- WORK TO DO:
Rewrite all of the records below, changing every "computer-use agent" to "screen-control agent" and leaving everything else unchanged.

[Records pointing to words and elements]
--------------------------------------------------

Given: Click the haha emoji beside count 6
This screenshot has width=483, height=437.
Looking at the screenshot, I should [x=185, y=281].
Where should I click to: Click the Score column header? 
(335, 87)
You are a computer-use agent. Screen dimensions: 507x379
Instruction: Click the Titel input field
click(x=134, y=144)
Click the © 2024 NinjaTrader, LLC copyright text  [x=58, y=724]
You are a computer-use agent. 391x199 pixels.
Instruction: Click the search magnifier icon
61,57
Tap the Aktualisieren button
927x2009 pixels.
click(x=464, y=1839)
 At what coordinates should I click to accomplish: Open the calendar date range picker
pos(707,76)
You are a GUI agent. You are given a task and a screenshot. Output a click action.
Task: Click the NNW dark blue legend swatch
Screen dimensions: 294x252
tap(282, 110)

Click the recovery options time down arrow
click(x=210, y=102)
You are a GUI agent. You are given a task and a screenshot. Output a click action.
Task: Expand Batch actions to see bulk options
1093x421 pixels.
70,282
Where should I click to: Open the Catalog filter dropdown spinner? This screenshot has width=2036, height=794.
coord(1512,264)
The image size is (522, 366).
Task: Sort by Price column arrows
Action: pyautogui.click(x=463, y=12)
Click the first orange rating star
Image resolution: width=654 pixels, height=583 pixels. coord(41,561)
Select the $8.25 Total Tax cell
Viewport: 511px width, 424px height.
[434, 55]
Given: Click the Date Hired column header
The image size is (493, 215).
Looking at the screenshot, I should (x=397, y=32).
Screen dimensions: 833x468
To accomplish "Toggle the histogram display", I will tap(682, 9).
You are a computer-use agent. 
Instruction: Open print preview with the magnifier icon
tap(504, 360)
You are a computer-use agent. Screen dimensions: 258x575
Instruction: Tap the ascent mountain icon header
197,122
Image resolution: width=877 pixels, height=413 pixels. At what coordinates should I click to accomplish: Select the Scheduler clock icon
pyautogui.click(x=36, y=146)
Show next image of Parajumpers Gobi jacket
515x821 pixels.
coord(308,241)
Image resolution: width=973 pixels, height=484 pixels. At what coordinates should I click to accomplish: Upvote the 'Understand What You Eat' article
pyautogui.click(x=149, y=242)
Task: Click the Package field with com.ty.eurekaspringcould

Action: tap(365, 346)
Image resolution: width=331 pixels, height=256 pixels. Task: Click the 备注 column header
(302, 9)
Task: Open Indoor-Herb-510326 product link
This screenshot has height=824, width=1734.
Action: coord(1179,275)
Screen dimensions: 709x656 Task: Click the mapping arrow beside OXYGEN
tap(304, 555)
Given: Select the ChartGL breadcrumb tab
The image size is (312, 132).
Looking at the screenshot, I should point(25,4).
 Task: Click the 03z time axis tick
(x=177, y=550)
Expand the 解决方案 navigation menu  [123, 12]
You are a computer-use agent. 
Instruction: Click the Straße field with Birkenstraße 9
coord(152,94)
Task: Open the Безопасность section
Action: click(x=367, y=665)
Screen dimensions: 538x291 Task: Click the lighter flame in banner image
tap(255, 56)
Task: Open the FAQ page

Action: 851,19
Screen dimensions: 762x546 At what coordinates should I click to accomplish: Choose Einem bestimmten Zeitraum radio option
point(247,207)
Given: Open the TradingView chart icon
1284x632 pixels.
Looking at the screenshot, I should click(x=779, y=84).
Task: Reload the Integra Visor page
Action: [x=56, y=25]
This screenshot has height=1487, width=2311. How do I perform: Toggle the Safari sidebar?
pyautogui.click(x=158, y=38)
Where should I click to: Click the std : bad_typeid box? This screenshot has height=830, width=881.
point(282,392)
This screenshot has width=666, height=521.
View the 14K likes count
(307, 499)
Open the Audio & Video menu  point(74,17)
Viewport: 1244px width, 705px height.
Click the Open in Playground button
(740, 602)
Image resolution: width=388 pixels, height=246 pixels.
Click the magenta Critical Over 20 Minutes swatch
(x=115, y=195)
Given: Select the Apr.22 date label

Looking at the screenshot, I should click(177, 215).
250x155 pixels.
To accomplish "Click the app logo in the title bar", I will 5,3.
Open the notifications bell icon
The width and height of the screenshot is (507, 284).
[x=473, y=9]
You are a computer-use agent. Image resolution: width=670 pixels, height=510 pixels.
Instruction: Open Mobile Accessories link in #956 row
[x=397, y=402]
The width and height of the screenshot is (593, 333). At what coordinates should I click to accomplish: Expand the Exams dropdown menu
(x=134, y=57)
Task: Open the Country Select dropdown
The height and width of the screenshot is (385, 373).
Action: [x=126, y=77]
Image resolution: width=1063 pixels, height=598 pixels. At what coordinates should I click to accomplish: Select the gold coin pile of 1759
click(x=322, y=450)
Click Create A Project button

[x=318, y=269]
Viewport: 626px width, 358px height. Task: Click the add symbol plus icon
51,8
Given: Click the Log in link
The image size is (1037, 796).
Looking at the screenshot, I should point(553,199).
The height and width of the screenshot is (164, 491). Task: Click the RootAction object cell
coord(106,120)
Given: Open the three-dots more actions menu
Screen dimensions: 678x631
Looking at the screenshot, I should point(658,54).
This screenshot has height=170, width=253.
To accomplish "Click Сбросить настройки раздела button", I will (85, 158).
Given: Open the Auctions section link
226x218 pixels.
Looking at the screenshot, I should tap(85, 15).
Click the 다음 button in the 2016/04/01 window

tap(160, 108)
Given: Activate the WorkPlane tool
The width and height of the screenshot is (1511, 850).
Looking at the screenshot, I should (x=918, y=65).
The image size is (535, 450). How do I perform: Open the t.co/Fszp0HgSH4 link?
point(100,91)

--------------------------------------------------

- FULL OUTPUT:
Given: Click the haha emoji beside count 6
This screenshot has width=483, height=437.
Looking at the screenshot, I should [x=185, y=281].
Where should I click to: Click the Score column header? 
(335, 87)
You are a screen-control agent. Screen dimensions: 507x379
Instruction: Click the Titel input field
click(x=134, y=144)
Click the © 2024 NinjaTrader, LLC copyright text  [x=58, y=724]
You are a screen-control agent. 391x199 pixels.
Instruction: Click the search magnifier icon
61,57
Tap the Aktualisieren button
927x2009 pixels.
click(x=464, y=1839)
 At what coordinates should I click to accomplish: Open the calendar date range picker
pos(707,76)
You are a GUI agent. You are given a task and a screenshot. Output a click action.
Task: Click the NNW dark blue legend swatch
Screen dimensions: 294x252
tap(282, 110)

Click the recovery options time down arrow
click(x=210, y=102)
You are a GUI agent. You are given a task and a screenshot. Output a click action.
Task: Expand Batch actions to see bulk options
1093x421 pixels.
70,282
Where should I click to: Open the Catalog filter dropdown spinner? This screenshot has width=2036, height=794.
coord(1512,264)
The image size is (522, 366).
Task: Sort by Price column arrows
Action: pyautogui.click(x=463, y=12)
Click the first orange rating star
Image resolution: width=654 pixels, height=583 pixels. coord(41,561)
Select the $8.25 Total Tax cell
Viewport: 511px width, 424px height.
[434, 55]
Given: Click the Date Hired column header
The image size is (493, 215).
Looking at the screenshot, I should (x=397, y=32).
Screen dimensions: 833x468
To accomplish "Toggle the histogram display", I will tap(682, 9).
You are a screen-control agent. 
Instruction: Open print preview with the magnifier icon
tap(504, 360)
You are a screen-control agent. Screen dimensions: 258x575
Instruction: Tap the ascent mountain icon header
197,122
Image resolution: width=877 pixels, height=413 pixels. At what coordinates should I click to accomplish: Select the Scheduler clock icon
pyautogui.click(x=36, y=146)
Show next image of Parajumpers Gobi jacket
515x821 pixels.
coord(308,241)
Image resolution: width=973 pixels, height=484 pixels. At what coordinates should I click to accomplish: Upvote the 'Understand What You Eat' article
pyautogui.click(x=149, y=242)
Task: Click the Package field with com.ty.eurekaspringcould

Action: tap(365, 346)
Image resolution: width=331 pixels, height=256 pixels. Task: Click the 备注 column header
(302, 9)
Task: Open Indoor-Herb-510326 product link
This screenshot has height=824, width=1734.
Action: coord(1179,275)
Screen dimensions: 709x656 Task: Click the mapping arrow beside OXYGEN
tap(304, 555)
Given: Select the ChartGL breadcrumb tab
The image size is (312, 132).
Looking at the screenshot, I should point(25,4).
 Task: Click the 03z time axis tick
(x=177, y=550)
Expand the 解决方案 navigation menu  [123, 12]
You are a screen-control agent. 
Instruction: Click the Straße field with Birkenstraße 9
coord(152,94)
Task: Open the Безопасность section
Action: click(x=367, y=665)
Screen dimensions: 538x291 Task: Click the lighter flame in banner image
tap(255, 56)
Task: Open the FAQ page

Action: 851,19
Screen dimensions: 762x546 At what coordinates should I click to accomplish: Choose Einem bestimmten Zeitraum radio option
point(247,207)
Given: Open the TradingView chart icon
1284x632 pixels.
Looking at the screenshot, I should click(x=779, y=84).
Task: Reload the Integra Visor page
Action: [x=56, y=25]
This screenshot has height=1487, width=2311. How do I perform: Toggle the Safari sidebar?
pyautogui.click(x=158, y=38)
Where should I click to: Click the std : bad_typeid box? This screenshot has height=830, width=881.
point(282,392)
This screenshot has width=666, height=521.
View the 14K likes count
(307, 499)
Open the Audio & Video menu  point(74,17)
Viewport: 1244px width, 705px height.
Click the Open in Playground button
(740, 602)
Image resolution: width=388 pixels, height=246 pixels.
Click the magenta Critical Over 20 Minutes swatch
(x=115, y=195)
Given: Select the Apr.22 date label

Looking at the screenshot, I should click(177, 215).
250x155 pixels.
To accomplish "Click the app logo in the title bar", I will 5,3.
Open the notifications bell icon
The width and height of the screenshot is (507, 284).
[x=473, y=9]
You are a screen-control agent. Image resolution: width=670 pixels, height=510 pixels.
Instruction: Open Mobile Accessories link in #956 row
[x=397, y=402]
The width and height of the screenshot is (593, 333). At what coordinates should I click to accomplish: Expand the Exams dropdown menu
(x=134, y=57)
Task: Open the Country Select dropdown
The height and width of the screenshot is (385, 373).
Action: [x=126, y=77]
Image resolution: width=1063 pixels, height=598 pixels. At what coordinates should I click to accomplish: Select the gold coin pile of 1759
click(x=322, y=450)
Click Create A Project button

[x=318, y=269]
Viewport: 626px width, 358px height. Task: Click the add symbol plus icon
51,8
Given: Click the Log in link
The image size is (1037, 796).
Looking at the screenshot, I should point(553,199).
The height and width of the screenshot is (164, 491). Task: Click the RootAction object cell
coord(106,120)
Given: Open the three-dots more actions menu
Screen dimensions: 678x631
Looking at the screenshot, I should point(658,54).
This screenshot has height=170, width=253.
To accomplish "Click Сбросить настройки раздела button", I will (85, 158).
Given: Open the Auctions section link
226x218 pixels.
Looking at the screenshot, I should tap(85, 15).
Click the 다음 button in the 2016/04/01 window

tap(160, 108)
Given: Activate the WorkPlane tool
The width and height of the screenshot is (1511, 850).
Looking at the screenshot, I should (x=918, y=65).
The image size is (535, 450). How do I perform: Open the t.co/Fszp0HgSH4 link?
point(100,91)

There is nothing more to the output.